Behavior and state-of-health monitoring of Li-ion batteries using impedance spectroscopy and recurrent neural networks

Research into the monitoring of lithium-ion batteries has become increasingly important, due to their use in a variety of complex, high-performance, energy-storage applications in hybrid and electric vehicles (HEV and EV). This paper investigates the behavior and state-of-health monitoring of lithium-ion batteries. The first part presents a model for a high-energy-density lithium-ion cell dedicated to EV applications, based on Electrochemical Impedance Spectroscopy (EIS) measurements. The key characteristic of this model, based on an equivalent-circuit approach, is not only its simplicity, but also the fact it takes into account several important phenomena that occur inside lithium cells, such as the dependence of part of the internal resistance and the open-circuit voltage on the state of charge (SOC).
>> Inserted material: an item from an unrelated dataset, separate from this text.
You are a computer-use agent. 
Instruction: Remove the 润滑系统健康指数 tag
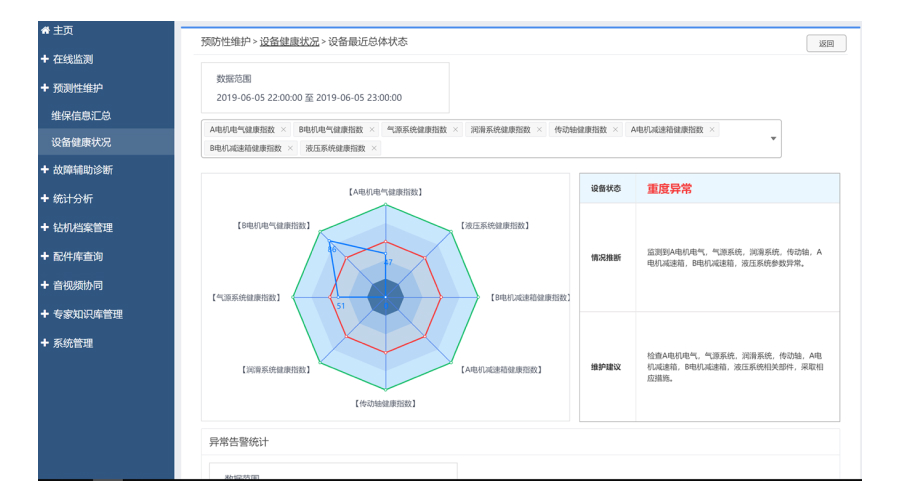[539, 130]
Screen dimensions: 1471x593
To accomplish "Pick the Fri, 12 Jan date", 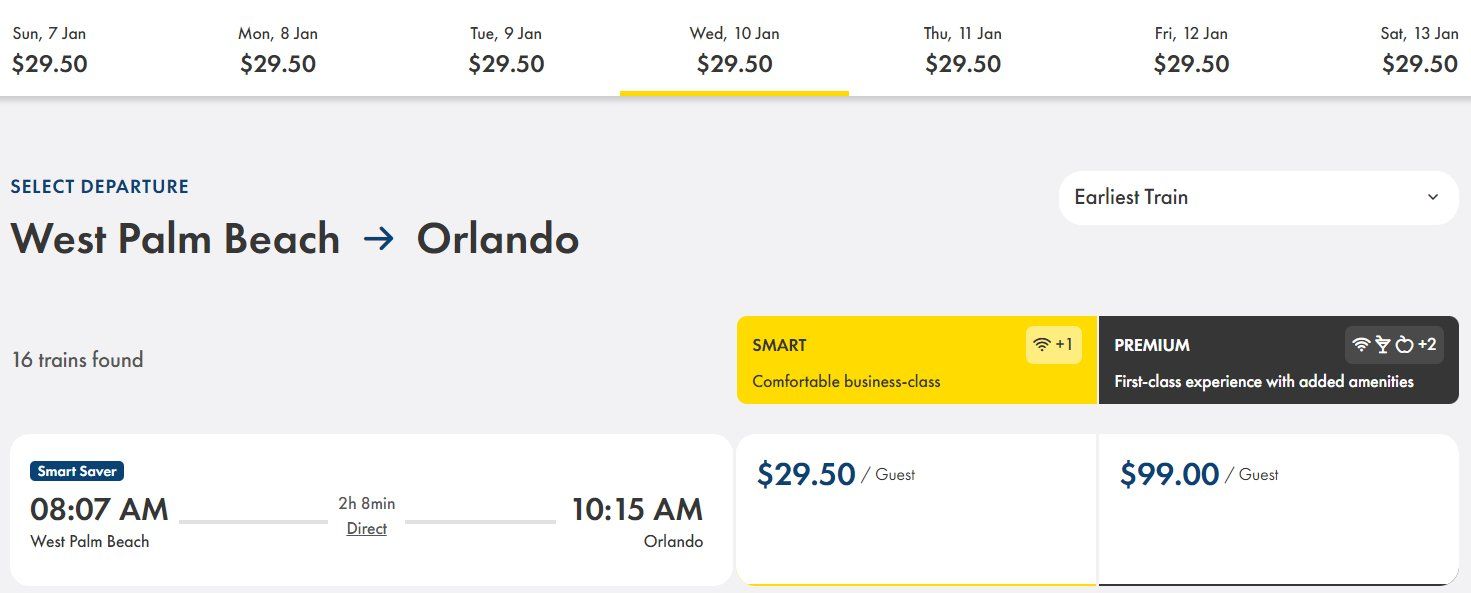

The second part describes state-of-health (SOH) monitoring of a high-power-density lithium-ion cell, using recurrent neural networks (RNNs) to predict the deterioration in battery performance. This comprehensive approach was used to monitor several batteries dedicated to HEV and EV applications, covering the entire process, from behavior modeling to predicting performance degradation and use.

► We model a high-energy-density Li-ion cell using impedance spectroscopy measurements.
► Validation with a real profile used in electric vehicles confirmed model accuracy.
► State-of-health of a power Li-ion cell is monitored with recurrent neural networks.
► Accurate prediction of possible use time of lithium-ion battery is provided.